WORDS Evans Bailey
No biggie. All you have to do is work up the intestinal fortitude to lift up that rock you’ve been living under and get your vitamin D-deficient ass to the Capri Theatre on July 18 at 7:30. Bring some cash because you are going to need a beer or two (or five) to calm your nerves during the nail-biter that is Alfred Hitchcock’s Vertigo.
Jimmy Stewart (against type and, in 1958, 19 years removed from Mr. Smith Goes to Washington) plays a talented policeman forced into early retirement after a rooftop chase unearths his debilitating vertigo and acrophobia. He doesn’t stay retired for long. Upon the advice of his ex-fiancée Midge (Barbara Bel Geddes), he decides to get some stimulation in his life and takes a private eye job helping his old college pal, Gavin Elster (Tom Helmore). Gavin wants Stewart’s former cop skills to help him figure out what on earth is going on with his wife (Kim Novak). She’s disappearing for long periods of time and unusually immersed in her family’s tragic history. Is the supernatural at play, as Gavin suggests, or is it simply madness?
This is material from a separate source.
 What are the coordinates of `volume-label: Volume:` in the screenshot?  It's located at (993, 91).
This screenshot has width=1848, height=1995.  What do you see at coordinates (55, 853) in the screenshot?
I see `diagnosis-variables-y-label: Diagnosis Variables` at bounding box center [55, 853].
There’s really only four characters in the film (or is it five?), and the big mystery gets revealed about halfway through. But it’s where Hitchcock takes Stewart’s character and the audience from there that’s led many far more established, experienced, talented, and better-paid critics to laud this picture as his magnum opus. Hitchcock weaves a ghost story, a love triangle (or rectangle?), drowning, falling, and intense psychological suspense with vivid scenes of 1950’s San Francisco to create a truly unforgettable film.
You like good things (you are reading MADE aren’t you). Gather all the change under your rock and go see Vertigo when it comes to the Capri.
I’m not kidding about needing the beer.